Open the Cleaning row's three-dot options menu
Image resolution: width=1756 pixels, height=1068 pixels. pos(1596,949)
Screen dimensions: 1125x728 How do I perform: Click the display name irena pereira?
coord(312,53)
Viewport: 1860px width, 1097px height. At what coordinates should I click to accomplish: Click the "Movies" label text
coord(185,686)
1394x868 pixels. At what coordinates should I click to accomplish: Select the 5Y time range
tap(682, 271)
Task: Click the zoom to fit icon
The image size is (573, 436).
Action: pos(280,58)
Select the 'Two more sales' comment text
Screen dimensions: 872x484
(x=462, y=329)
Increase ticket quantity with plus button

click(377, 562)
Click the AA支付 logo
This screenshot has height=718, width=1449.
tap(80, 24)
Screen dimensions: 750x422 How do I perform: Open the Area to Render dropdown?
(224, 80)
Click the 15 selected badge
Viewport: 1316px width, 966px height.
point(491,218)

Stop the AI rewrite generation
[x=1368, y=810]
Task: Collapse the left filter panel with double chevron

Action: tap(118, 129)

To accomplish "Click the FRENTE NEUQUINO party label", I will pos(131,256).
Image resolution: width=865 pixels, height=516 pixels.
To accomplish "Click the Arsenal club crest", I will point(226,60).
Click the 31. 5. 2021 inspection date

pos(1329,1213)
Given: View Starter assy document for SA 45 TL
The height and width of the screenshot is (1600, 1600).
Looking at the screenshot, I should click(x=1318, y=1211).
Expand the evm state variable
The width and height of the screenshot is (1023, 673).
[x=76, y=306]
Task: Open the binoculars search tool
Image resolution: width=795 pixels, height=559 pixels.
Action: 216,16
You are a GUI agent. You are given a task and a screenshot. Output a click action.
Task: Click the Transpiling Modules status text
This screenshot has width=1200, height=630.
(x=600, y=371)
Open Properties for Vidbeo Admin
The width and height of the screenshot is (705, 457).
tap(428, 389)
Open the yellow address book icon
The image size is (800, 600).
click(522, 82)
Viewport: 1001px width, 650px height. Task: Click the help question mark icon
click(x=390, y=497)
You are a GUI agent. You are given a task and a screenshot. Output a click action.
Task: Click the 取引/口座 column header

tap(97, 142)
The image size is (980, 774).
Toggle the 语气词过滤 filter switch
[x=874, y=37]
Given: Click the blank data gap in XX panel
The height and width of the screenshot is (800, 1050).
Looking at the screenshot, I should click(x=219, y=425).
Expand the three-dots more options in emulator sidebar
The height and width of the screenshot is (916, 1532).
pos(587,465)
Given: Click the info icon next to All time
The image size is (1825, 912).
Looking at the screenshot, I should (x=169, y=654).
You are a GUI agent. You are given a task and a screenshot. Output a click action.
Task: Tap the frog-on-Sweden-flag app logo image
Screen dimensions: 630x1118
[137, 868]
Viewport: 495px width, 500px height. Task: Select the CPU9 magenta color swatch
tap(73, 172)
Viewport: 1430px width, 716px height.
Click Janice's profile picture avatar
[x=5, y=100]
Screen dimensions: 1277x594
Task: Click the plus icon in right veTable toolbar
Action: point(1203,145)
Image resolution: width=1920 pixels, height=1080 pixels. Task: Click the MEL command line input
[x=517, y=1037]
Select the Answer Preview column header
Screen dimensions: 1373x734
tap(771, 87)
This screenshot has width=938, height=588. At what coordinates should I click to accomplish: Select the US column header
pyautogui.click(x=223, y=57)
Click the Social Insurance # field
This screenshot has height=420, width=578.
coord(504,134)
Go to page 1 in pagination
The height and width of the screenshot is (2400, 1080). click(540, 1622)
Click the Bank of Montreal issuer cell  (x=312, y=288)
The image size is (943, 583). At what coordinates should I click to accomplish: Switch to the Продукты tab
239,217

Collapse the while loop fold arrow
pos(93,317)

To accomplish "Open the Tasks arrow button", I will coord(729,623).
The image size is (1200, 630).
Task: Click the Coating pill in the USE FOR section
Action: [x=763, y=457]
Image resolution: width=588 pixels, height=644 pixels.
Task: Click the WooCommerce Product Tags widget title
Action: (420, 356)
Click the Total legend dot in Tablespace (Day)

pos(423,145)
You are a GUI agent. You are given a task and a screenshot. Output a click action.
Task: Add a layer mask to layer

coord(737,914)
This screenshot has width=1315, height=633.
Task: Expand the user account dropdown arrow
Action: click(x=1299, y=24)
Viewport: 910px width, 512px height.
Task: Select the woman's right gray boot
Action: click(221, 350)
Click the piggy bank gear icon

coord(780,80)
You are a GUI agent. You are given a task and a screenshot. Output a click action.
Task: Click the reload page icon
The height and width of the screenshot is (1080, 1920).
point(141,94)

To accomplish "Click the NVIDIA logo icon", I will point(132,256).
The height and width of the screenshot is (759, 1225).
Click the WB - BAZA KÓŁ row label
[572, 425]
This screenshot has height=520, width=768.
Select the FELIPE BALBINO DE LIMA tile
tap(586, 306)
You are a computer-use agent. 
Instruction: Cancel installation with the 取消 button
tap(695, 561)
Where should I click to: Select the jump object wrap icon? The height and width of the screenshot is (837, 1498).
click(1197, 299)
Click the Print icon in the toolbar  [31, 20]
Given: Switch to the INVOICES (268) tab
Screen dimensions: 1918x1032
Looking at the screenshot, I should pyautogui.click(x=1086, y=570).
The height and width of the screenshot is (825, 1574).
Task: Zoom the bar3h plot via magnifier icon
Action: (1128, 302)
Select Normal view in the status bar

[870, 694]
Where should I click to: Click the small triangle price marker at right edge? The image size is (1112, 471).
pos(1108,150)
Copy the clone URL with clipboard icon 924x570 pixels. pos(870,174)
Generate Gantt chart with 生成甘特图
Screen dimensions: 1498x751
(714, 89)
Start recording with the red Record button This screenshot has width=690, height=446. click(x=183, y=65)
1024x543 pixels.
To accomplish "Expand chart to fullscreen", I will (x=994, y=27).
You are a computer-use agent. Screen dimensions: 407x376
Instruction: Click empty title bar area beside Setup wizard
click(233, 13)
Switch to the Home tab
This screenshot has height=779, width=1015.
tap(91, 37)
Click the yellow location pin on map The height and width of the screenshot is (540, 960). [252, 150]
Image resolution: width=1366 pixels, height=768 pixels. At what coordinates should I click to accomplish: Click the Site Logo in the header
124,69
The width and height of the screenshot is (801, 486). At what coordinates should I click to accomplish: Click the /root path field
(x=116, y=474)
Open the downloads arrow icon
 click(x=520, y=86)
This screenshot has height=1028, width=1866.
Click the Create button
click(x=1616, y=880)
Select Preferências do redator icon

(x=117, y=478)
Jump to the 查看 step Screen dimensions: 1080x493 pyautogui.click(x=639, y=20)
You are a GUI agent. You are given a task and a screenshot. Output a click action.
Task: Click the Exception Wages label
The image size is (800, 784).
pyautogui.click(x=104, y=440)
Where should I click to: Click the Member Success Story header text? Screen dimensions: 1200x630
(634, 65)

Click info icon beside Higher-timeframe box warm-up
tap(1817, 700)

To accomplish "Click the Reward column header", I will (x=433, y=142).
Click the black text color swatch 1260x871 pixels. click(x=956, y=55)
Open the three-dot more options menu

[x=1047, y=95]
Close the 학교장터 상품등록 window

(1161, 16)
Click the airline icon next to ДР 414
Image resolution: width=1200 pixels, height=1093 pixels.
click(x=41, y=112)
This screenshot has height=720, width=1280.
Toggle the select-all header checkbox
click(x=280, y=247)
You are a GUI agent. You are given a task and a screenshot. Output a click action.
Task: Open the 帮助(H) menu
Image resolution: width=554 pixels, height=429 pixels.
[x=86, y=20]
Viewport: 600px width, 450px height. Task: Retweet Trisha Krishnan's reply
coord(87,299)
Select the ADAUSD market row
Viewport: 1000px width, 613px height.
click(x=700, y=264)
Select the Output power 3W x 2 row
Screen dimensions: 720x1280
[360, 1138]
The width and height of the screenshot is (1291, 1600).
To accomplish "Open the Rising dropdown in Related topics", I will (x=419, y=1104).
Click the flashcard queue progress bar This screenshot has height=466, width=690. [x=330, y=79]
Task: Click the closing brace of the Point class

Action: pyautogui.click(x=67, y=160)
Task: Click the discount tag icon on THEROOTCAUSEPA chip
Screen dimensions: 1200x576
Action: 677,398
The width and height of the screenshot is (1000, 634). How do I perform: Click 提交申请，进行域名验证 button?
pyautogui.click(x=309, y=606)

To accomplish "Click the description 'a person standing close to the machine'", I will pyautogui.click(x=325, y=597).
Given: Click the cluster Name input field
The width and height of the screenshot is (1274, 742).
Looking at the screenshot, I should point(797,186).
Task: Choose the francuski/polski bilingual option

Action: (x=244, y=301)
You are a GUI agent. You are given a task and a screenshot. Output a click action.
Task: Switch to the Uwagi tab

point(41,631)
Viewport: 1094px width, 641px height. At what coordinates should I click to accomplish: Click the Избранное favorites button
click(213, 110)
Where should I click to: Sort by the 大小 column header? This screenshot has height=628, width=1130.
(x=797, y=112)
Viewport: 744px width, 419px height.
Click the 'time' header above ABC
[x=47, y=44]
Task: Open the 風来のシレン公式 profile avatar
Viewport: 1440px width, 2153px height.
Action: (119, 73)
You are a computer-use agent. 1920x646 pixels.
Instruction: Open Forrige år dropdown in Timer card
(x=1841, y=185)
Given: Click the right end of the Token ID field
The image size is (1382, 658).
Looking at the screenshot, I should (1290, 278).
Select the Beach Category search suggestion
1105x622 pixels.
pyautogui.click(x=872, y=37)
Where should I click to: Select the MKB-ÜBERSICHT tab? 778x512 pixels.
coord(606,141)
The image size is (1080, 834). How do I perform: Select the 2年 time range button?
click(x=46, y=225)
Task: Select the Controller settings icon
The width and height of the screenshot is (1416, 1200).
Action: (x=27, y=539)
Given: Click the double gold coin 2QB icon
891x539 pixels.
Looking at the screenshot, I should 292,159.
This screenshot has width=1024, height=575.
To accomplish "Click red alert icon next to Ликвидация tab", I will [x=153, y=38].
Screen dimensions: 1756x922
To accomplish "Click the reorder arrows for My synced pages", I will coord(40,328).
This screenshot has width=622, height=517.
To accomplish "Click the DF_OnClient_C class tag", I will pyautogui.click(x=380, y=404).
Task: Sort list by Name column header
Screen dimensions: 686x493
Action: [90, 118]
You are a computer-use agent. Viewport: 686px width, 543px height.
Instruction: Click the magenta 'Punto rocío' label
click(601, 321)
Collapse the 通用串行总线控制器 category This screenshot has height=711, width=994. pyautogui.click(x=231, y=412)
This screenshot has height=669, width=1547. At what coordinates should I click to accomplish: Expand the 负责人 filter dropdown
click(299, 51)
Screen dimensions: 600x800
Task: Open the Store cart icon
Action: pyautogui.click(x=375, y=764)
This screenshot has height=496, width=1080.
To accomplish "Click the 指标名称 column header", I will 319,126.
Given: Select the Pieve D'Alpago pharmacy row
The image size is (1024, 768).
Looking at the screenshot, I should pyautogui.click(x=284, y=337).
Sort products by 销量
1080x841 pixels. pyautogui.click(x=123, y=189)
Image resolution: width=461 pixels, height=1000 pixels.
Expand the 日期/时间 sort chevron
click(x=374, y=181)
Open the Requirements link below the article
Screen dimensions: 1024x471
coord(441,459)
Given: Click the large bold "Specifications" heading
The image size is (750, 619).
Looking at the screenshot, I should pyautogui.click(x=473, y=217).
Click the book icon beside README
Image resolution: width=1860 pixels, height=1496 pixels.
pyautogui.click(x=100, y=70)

⁂

• _Problem description_
Using the listing above, show each line with the word "chart" in it.

• _Response_
Generate Gantt chart with 生成甘特图
To accomplish "Expand chart to fullscreen", I will (x=994, y=27).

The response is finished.